Total Lunar Eclipse
Total Lunar EclipseNetEase

Sky gazers are in for a rare celestial treat - the first total lunar eclipse of 2014 that occurs overnight on 14-15 April.

The phenomenon occurs when the Earth, Sun and moon are in perfect alignment, covering the moon from view in the Earth's shadow.

Who Gets to See it?

The total lunar eclipse will be easily visible throughout the North and South American continents and much of the Pacific Basin, including Hawaii. However, Europe, Africa, and central Asia will miss the entire eclipse because it will be daytime in those regions at the time of the event.

What Time?

According to Nasa, the total lunar eclipse will begin around 2am EDT (7am BST) and will last for around three hours. Ahead of the total lunar eclipse on 15 April, stargazers can view a full moon on 14 April.

How Many Total Eclipses Will be Seen?

The total lunar eclipse, also known as a red moon or blood moon, on 15 April will be the first of four total eclipses that will occur through 2014 and 2015, known as a tetrad. The next total lunar eclipse will occur on 8 October, the third on 4 April and the final eclipse on 28 September.
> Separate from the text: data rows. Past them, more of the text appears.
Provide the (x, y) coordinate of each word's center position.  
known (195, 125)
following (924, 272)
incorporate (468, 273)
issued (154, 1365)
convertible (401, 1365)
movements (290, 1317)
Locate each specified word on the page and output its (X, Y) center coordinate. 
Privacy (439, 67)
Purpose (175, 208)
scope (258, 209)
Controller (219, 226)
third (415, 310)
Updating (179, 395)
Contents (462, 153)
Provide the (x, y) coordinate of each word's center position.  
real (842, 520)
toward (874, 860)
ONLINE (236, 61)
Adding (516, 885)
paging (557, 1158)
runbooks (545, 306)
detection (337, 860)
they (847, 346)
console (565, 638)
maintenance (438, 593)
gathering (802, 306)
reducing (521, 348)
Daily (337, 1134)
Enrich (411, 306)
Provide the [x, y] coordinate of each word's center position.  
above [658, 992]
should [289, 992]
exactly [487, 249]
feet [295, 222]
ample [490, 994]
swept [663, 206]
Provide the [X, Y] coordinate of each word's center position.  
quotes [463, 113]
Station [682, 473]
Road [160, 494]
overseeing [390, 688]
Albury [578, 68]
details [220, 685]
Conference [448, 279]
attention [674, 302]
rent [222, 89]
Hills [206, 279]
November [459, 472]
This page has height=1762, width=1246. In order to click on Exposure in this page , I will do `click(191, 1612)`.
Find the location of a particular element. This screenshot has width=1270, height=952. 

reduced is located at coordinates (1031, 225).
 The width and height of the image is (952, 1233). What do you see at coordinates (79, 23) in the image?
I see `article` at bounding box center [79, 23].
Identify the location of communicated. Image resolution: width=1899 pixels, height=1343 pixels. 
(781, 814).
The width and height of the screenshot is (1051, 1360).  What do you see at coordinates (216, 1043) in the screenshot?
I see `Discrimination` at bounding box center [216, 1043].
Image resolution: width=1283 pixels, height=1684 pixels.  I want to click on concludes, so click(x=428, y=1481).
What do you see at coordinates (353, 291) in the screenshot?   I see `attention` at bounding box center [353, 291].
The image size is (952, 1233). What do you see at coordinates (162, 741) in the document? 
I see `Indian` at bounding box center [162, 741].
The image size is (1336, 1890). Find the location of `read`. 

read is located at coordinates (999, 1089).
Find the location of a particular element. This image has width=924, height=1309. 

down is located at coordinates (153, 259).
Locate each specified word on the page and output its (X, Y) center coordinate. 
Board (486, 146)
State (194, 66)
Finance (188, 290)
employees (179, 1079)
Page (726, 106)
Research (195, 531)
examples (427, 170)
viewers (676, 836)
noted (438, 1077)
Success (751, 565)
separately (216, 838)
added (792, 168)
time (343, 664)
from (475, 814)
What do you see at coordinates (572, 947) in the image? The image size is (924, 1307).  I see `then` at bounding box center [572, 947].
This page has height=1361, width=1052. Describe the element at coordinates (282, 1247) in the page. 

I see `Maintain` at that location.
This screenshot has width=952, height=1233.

The next series of four will not happen again until 2032.

"The most unique thing about the 2014-2015 tetrad is that all of them are visible for all or parts of the USA," Nasa eclipse expert Fred Espenak told CNN.

Where to Watch Online

Stargazers who won't be able to see the event by looking up at the night sky can watch live online, courtesy of SLOOH camera.

Nasa is also live-streaming the eclipse, which will begin at approximately 2am EDT on 15 April.